**What the task asks**.
Set down the stretch of data from the line that contains "This screenshot has width=625, height=397." through the line that contains "center [108, 268].", reproducing each line exactly and leaving out the pictures.

**Dataset**.
--
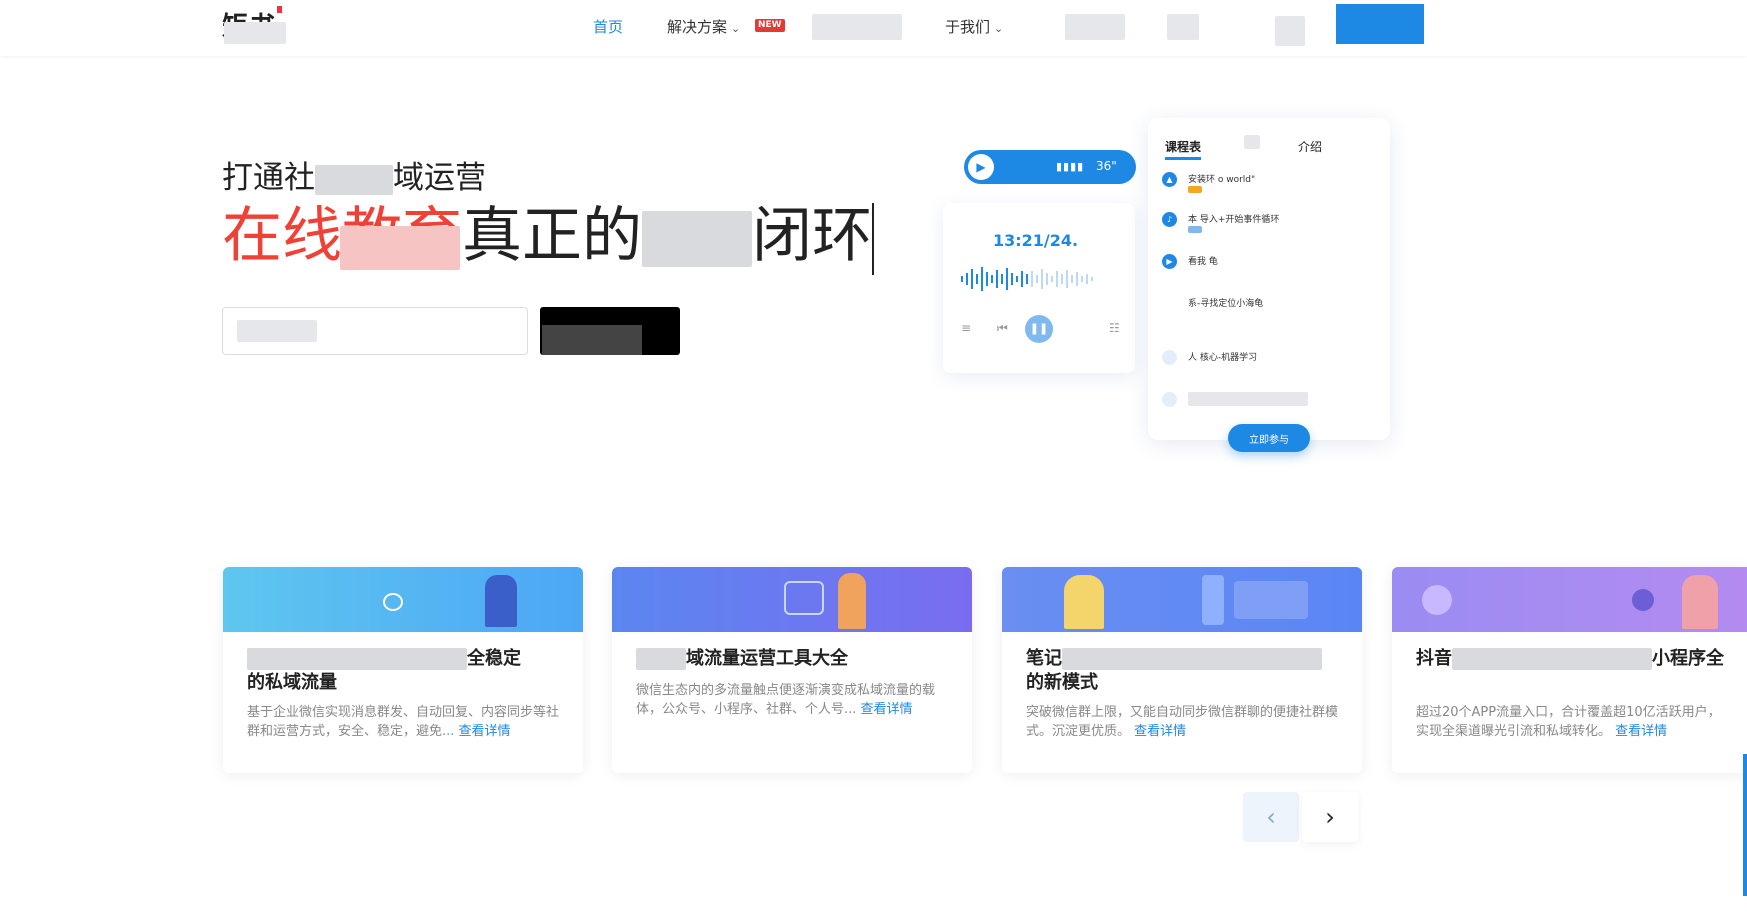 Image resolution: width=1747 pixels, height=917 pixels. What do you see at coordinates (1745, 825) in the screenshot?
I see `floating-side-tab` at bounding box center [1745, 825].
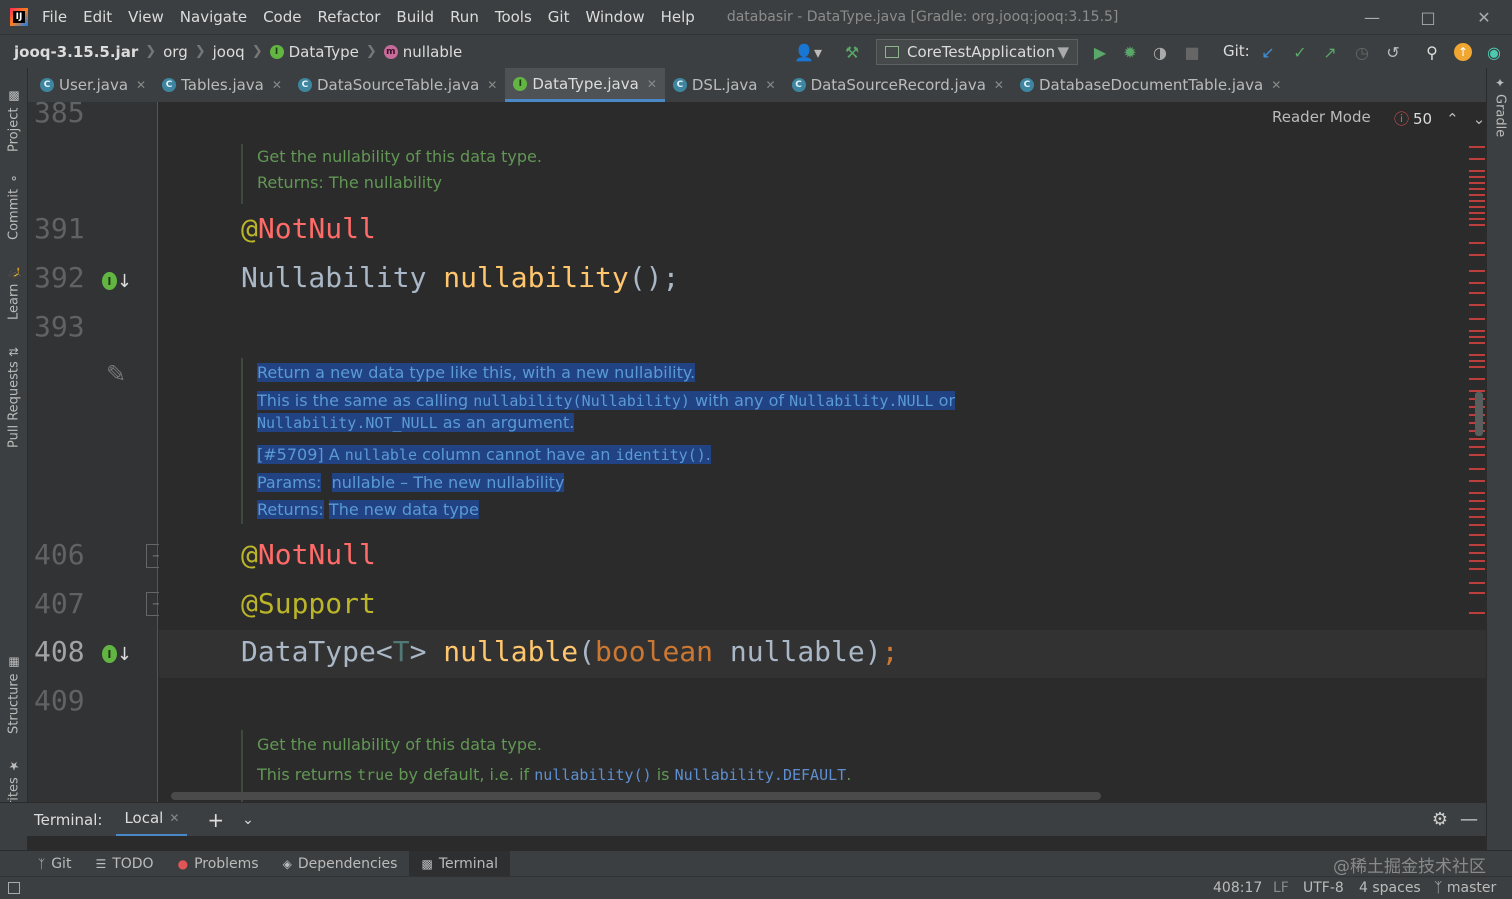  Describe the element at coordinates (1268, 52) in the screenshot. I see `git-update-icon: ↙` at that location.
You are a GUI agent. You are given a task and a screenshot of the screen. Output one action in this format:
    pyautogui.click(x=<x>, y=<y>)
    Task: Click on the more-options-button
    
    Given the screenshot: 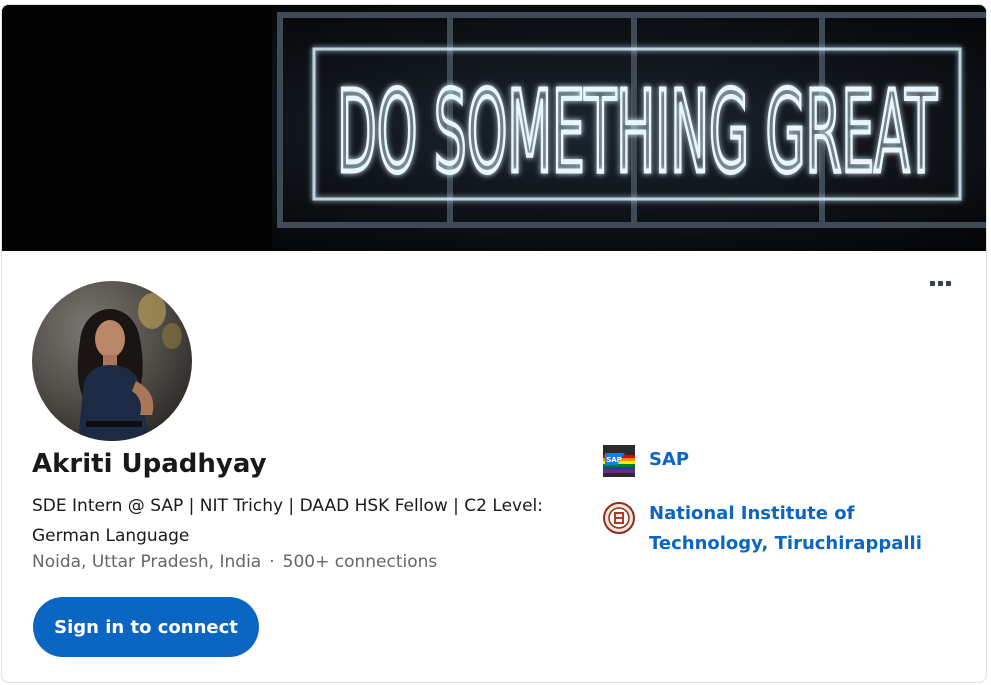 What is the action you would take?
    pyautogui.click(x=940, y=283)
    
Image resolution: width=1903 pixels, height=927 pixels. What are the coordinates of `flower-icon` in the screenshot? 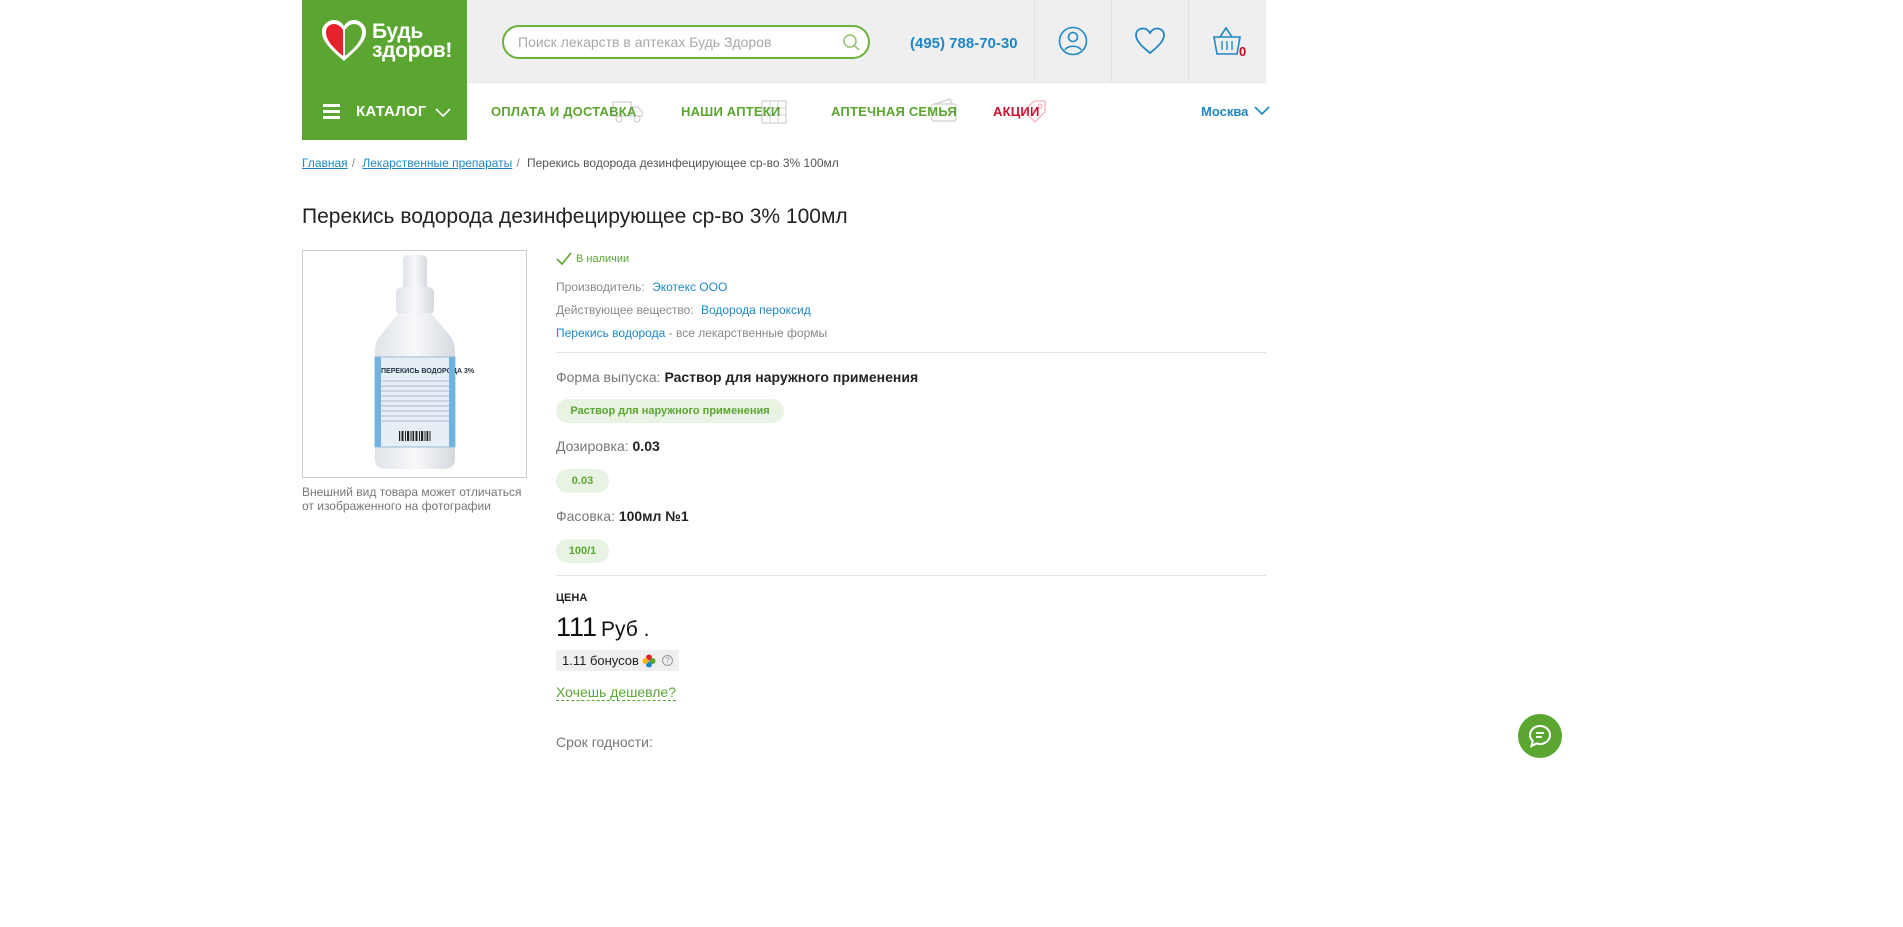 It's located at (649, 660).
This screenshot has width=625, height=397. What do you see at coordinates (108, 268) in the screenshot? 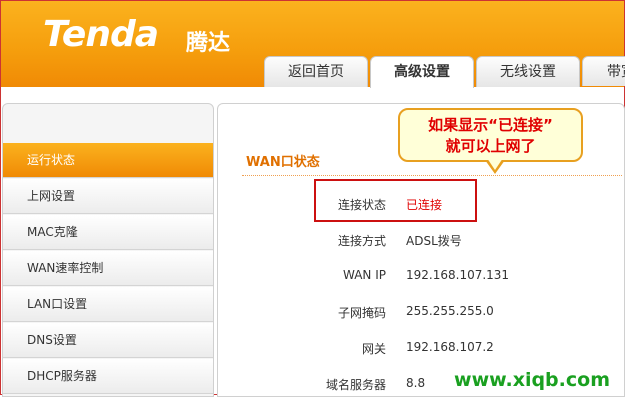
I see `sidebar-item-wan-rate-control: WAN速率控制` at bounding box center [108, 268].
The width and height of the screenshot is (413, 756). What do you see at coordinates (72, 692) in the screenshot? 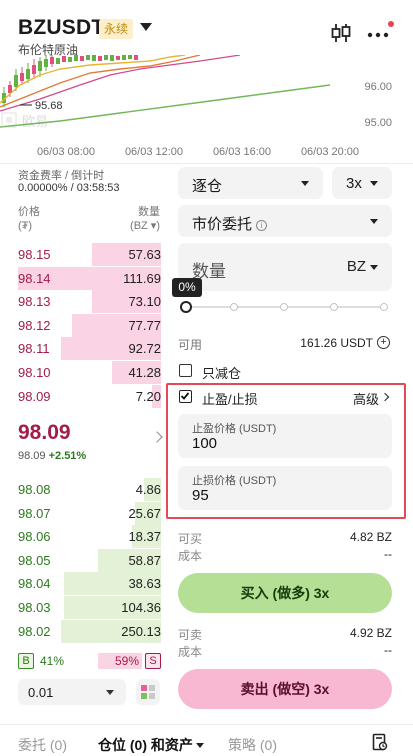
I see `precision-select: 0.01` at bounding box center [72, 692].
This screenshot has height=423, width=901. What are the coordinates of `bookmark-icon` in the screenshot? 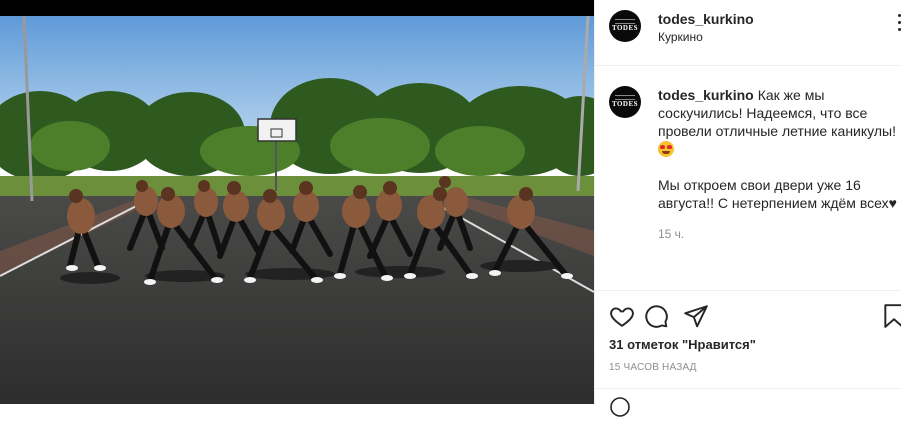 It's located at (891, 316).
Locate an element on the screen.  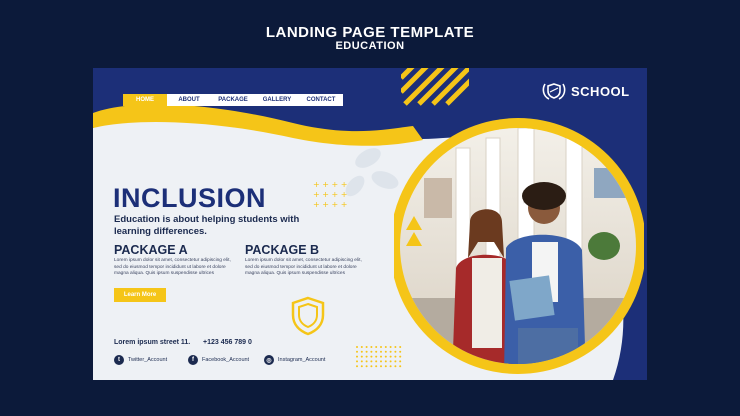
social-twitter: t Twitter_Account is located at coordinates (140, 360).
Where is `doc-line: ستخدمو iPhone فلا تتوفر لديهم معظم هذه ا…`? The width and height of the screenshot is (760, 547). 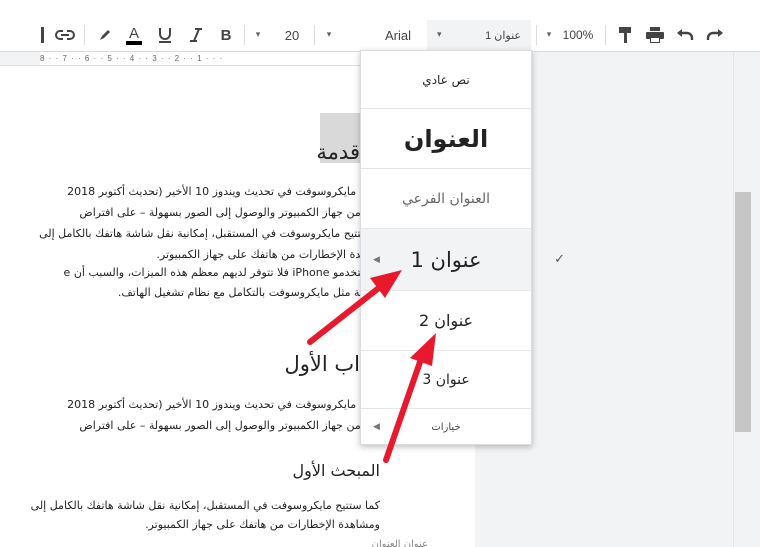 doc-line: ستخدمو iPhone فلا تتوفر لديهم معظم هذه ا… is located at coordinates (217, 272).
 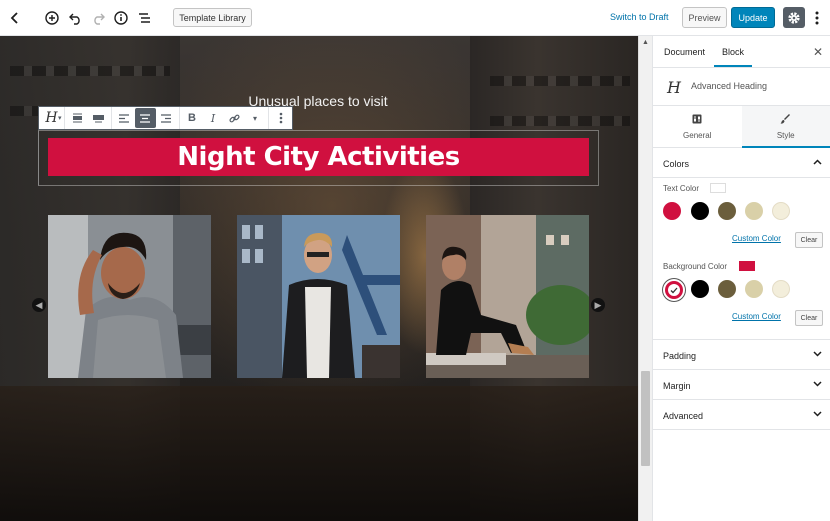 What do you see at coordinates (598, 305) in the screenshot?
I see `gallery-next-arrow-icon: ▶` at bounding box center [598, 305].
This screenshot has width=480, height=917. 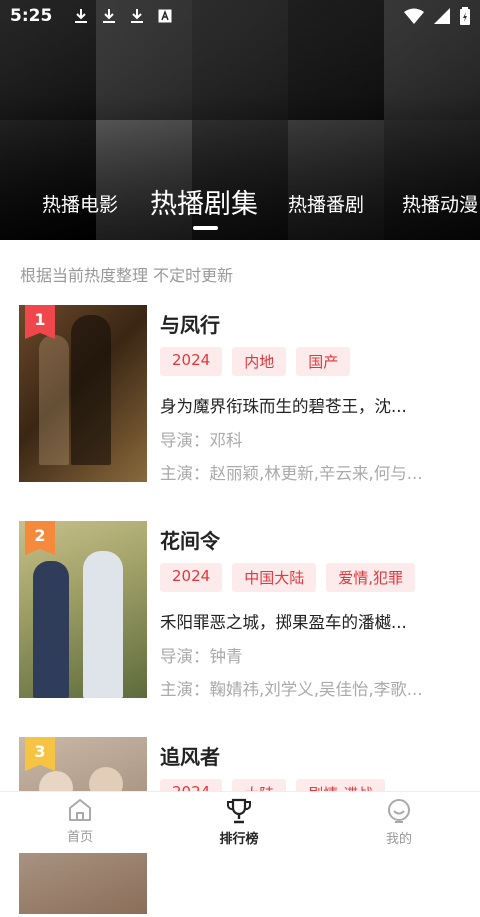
--
**Answer to this exercise**.
This screenshot has width=625, height=397. What do you see at coordinates (108, 268) in the screenshot? 
I see `sidebar-item-wan-rate-control: WAN速率控制` at bounding box center [108, 268].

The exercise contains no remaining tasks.